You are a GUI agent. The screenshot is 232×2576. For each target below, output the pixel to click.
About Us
###
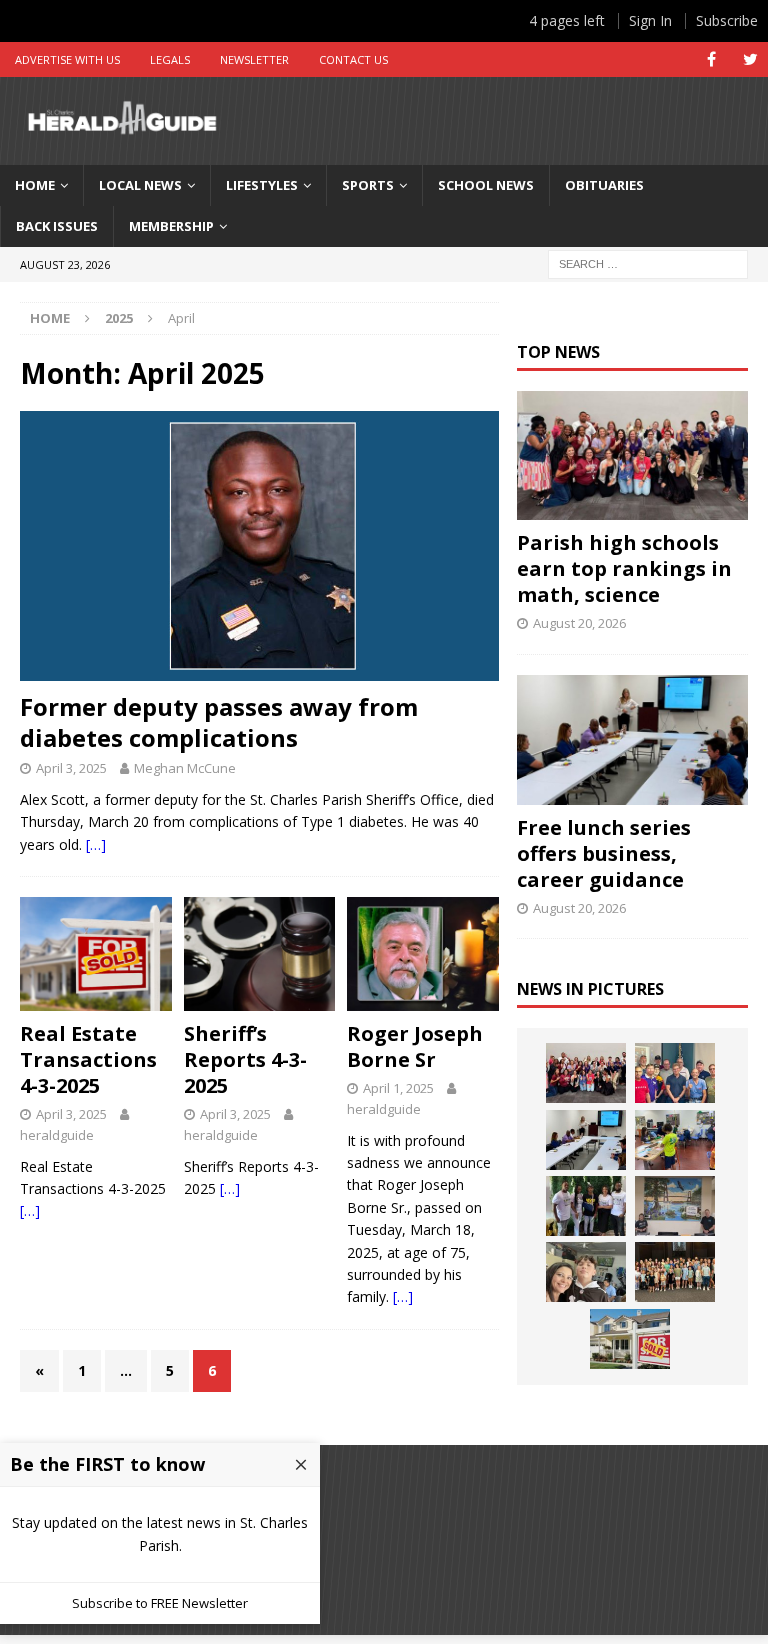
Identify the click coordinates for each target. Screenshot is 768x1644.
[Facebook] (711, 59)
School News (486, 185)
###
**Goal of the exercise:** An exact, complete copy of the lines above from the one with "Identify the click" through the one with "School News (486, 185)" is the whole answer.

**Task result:**
Identify the click coordinates for each target. Screenshot is 768x1644.
[Facebook] (711, 59)
School News (486, 185)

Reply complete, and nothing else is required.